■ PROBLEM STATEMENT: Pick every line out of the entries below that holds the string "agent", and report them.

*** SUPPLIED ENTRIES ***

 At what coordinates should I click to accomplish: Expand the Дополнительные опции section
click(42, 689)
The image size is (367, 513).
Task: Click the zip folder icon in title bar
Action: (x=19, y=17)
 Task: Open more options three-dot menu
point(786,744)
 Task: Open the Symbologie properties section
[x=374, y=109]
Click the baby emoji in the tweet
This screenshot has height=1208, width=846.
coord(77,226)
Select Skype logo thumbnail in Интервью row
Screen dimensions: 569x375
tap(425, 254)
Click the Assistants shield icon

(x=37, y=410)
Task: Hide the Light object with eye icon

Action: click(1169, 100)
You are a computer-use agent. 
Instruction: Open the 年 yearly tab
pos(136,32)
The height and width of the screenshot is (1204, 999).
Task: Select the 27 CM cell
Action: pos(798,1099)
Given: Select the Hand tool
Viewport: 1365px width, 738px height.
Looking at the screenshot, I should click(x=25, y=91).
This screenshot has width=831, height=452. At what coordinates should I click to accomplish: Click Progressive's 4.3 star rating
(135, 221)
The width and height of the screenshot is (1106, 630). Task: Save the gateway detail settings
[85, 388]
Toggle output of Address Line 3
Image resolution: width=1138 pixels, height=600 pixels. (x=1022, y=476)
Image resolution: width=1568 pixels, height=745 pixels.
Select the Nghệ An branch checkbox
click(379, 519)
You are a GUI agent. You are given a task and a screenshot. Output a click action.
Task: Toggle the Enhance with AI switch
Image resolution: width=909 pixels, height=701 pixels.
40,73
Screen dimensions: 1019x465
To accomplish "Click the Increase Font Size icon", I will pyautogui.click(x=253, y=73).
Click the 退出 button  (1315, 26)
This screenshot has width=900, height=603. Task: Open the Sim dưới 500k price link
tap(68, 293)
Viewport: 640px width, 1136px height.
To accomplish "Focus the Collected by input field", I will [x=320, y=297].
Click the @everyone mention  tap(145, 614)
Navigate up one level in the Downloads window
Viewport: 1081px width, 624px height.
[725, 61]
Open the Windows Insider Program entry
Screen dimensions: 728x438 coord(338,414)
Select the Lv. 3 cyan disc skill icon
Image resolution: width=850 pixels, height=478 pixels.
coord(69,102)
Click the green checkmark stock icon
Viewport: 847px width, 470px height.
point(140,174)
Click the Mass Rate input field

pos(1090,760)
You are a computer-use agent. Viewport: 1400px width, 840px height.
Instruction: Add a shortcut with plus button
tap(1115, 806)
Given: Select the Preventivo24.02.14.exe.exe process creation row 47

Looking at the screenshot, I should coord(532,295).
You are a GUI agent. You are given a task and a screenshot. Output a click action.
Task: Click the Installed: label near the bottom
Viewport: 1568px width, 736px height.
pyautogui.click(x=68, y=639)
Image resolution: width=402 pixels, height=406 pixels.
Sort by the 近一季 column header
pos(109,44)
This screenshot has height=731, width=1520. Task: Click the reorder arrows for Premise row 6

*** End of SUPPLIED ENTRIES ***

■ RESPONSE:
You are a computer-use agent. 
You are a GUI agent. You are given a task and a screenshot. Output a click action.
You are a computer-use agent. Viewport: 1400px width, 840px height.
You are a GUI agent. You are given a task and a screenshot. Output a click action.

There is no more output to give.